**EXERCISE DETAILS:** Extract the full set of records that follows, word for word.

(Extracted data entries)
____________

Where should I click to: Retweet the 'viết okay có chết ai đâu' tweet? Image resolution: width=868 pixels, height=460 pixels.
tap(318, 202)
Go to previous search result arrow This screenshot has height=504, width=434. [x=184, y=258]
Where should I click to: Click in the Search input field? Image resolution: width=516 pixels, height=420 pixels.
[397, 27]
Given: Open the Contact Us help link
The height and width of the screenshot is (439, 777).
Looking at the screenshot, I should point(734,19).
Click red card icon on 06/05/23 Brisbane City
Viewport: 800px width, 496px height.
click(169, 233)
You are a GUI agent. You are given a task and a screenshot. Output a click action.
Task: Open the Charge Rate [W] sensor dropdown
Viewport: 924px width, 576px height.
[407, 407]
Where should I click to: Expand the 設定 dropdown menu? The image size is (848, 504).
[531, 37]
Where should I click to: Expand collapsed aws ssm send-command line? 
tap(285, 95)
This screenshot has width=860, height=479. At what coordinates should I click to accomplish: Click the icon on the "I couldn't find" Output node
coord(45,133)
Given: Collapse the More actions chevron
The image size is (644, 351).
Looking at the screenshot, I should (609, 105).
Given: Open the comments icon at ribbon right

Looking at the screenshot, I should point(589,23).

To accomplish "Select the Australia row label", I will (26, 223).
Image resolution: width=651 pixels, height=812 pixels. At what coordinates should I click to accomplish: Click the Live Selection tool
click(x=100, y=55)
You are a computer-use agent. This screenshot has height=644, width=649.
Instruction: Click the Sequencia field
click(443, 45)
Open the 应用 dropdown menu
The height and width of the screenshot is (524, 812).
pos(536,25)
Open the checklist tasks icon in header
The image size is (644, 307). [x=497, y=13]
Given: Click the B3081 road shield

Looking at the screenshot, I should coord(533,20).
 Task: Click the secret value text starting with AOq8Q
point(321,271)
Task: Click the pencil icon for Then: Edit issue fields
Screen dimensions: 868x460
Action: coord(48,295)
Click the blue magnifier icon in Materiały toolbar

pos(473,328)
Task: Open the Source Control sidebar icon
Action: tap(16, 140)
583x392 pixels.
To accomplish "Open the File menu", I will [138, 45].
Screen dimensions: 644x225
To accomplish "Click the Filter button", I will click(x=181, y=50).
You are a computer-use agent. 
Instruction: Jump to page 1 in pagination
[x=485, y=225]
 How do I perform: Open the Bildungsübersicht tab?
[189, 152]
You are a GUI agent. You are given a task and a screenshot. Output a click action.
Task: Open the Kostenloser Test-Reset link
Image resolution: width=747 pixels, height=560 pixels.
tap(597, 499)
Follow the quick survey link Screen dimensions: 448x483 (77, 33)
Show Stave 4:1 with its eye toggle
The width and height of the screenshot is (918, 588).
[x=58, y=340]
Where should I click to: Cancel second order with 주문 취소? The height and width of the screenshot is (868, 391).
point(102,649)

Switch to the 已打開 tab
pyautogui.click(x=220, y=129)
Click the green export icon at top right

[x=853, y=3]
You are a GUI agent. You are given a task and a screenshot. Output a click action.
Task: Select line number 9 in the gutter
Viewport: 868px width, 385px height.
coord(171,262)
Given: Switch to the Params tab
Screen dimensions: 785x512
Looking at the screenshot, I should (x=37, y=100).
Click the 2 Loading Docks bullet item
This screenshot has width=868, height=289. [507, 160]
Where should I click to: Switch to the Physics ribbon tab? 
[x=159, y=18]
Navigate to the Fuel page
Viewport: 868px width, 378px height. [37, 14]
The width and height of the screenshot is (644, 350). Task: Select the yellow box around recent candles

____________

**EXERCISE ANSWER:**
Where should I click to: Retweet the 'viết okay có chết ai đâu' tweet? Image resolution: width=868 pixels, height=460 pixels.
tap(318, 202)
Go to previous search result arrow This screenshot has height=504, width=434. [x=184, y=258]
Where should I click to: Click in the Search input field? Image resolution: width=516 pixels, height=420 pixels.
[397, 27]
Given: Open the Contact Us help link
The height and width of the screenshot is (439, 777).
Looking at the screenshot, I should point(734,19).
Click red card icon on 06/05/23 Brisbane City
Viewport: 800px width, 496px height.
click(169, 233)
You are a GUI agent. You are given a task and a screenshot. Output a click action.
Task: Open the Charge Rate [W] sensor dropdown
Viewport: 924px width, 576px height.
[407, 407]
Where should I click to: Expand the 設定 dropdown menu? The image size is (848, 504).
[531, 37]
Where should I click to: Expand collapsed aws ssm send-command line? 
tap(285, 95)
This screenshot has width=860, height=479. At what coordinates should I click to accomplish: Click the icon on the "I couldn't find" Output node
coord(45,133)
Given: Collapse the More actions chevron
The image size is (644, 351).
Looking at the screenshot, I should (609, 105).
Given: Open the comments icon at ribbon right

Looking at the screenshot, I should point(589,23).

To accomplish "Select the Australia row label", I will (26, 223).
Image resolution: width=651 pixels, height=812 pixels. At what coordinates should I click to accomplish: Click the Live Selection tool
click(x=100, y=55)
You are a computer-use agent. This screenshot has height=644, width=649.
Instruction: Click the Sequencia field
click(443, 45)
Open the 应用 dropdown menu
The height and width of the screenshot is (524, 812).
pos(536,25)
Open the checklist tasks icon in header
The image size is (644, 307). [x=497, y=13]
Given: Click the B3081 road shield

Looking at the screenshot, I should coord(533,20).
 Task: Click the secret value text starting with AOq8Q
point(321,271)
Task: Click the pencil icon for Then: Edit issue fields
Screen dimensions: 868x460
Action: coord(48,295)
Click the blue magnifier icon in Materiały toolbar

pos(473,328)
Task: Open the Source Control sidebar icon
Action: tap(16, 140)
583x392 pixels.
To accomplish "Open the File menu", I will [138, 45].
Screen dimensions: 644x225
To accomplish "Click the Filter button", I will click(x=181, y=50).
You are a computer-use agent. 
Instruction: Jump to page 1 in pagination
[x=485, y=225]
 How do I perform: Open the Bildungsübersicht tab?
[189, 152]
You are a GUI agent. You are given a task and a screenshot. Output a click action.
Task: Open the Kostenloser Test-Reset link
Image resolution: width=747 pixels, height=560 pixels.
tap(597, 499)
Follow the quick survey link Screen dimensions: 448x483 (77, 33)
Show Stave 4:1 with its eye toggle
The width and height of the screenshot is (918, 588).
[x=58, y=340]
Where should I click to: Cancel second order with 주문 취소? The height and width of the screenshot is (868, 391).
point(102,649)

Switch to the 已打開 tab
pyautogui.click(x=220, y=129)
Click the green export icon at top right

[x=853, y=3]
You are a GUI agent. You are given a task and a screenshot. Output a click action.
Task: Select line number 9 in the gutter
Viewport: 868px width, 385px height.
coord(171,262)
Given: Switch to the Params tab
Screen dimensions: 785x512
Looking at the screenshot, I should (x=37, y=100).
Click the 2 Loading Docks bullet item
This screenshot has width=868, height=289. [507, 160]
Where should I click to: Switch to the Physics ribbon tab? 
[x=159, y=18]
Navigate to the Fuel page
Viewport: 868px width, 378px height. [37, 14]
The width and height of the screenshot is (644, 350). Task: Select the yellow box around recent candles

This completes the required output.